Tomorrow is the 107th anniversary of the Armenian Genocide, but justice has not still been restored. The rights of murdered and mutilated men, women and elderly, orphaned children, of Armenians forcibly displaced from their homes, and of people who have been subjected to inhuman, degrading treatment and punishment due to their ethnicity and religion have not been restored. Many of them died, carrying all those brutal scenes in front of their eyes, they died missing their relatives and homeland, expecting that at least future generations would witness the restoration of justice.
The denial policy of indisputable events, which Turkey has been conducting for more than a century, continues to challenge the effective implementation of international law aimed at establishing universal norms for the condemnation, prevention and prosecution of crimes against humanity.
Efforts to establish and improve human rights, the rule of law, and universal international mechanisms for justice newly promoted after World War I continue to be overshadowed by this condemnable policy of Turkey.
Impunity creates and justifies new crimes.
Unfortunately, the dangers of genocidal policy based on ethnic and religious hatred has not disappeared for our people. The gravest and most recent evidence is the documented Azerbaijani-Turkish joint crimes against ethnic Armenians during the 2020 war.
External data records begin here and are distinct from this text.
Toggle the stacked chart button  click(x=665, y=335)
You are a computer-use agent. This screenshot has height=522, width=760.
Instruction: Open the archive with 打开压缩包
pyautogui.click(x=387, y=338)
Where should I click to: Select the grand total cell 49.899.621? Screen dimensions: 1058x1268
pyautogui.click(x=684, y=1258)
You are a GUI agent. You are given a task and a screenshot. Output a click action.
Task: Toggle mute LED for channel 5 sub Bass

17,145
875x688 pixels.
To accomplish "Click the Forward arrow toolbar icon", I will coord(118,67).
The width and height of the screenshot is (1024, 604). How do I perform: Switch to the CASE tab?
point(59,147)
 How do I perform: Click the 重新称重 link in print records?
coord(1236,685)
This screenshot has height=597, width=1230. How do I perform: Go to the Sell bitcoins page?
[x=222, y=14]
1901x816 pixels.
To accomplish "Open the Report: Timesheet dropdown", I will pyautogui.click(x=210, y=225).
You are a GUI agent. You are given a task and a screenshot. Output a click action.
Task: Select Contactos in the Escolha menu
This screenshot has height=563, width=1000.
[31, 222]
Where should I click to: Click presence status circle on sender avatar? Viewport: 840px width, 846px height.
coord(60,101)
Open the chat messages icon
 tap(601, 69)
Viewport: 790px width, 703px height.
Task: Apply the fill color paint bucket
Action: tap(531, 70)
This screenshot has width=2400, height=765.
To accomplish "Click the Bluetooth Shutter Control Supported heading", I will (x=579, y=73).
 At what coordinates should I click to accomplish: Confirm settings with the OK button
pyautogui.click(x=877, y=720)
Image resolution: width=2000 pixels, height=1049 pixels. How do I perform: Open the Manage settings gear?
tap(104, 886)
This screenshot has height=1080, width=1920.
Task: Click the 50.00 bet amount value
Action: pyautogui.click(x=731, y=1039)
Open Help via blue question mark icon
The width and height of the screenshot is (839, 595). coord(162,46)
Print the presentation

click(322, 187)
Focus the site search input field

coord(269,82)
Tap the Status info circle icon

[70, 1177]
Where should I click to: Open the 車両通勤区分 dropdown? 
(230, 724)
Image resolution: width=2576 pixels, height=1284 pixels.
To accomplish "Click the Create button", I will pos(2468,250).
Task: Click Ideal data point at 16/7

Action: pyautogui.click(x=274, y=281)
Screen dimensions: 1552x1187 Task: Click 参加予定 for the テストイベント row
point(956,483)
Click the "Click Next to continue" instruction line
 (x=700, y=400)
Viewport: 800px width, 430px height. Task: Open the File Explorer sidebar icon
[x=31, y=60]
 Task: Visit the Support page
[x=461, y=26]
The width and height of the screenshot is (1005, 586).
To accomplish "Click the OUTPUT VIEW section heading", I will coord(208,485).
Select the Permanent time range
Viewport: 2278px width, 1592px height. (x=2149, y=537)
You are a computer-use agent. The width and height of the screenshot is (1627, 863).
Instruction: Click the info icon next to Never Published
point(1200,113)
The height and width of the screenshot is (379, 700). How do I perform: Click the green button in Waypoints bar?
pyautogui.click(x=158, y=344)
The state-sponsored propaganda of ethnic and religious hatred and the criminal acts are still carried out by Azerbaijani state against the Armenians of Artsakh, aiming to annihilate Artsakh from its native people, destroy the monuments and samples of the centuries-old Armenian culture, erase the Armenian traces, to make impossible the life of Armenians in their homeland.
Today we pay tribute to the memory of the innocent victims of the Armenian Genocide, reaffirming that condemnation of crime, punishment of the guilty, and restoration of justice can prevent future crimes.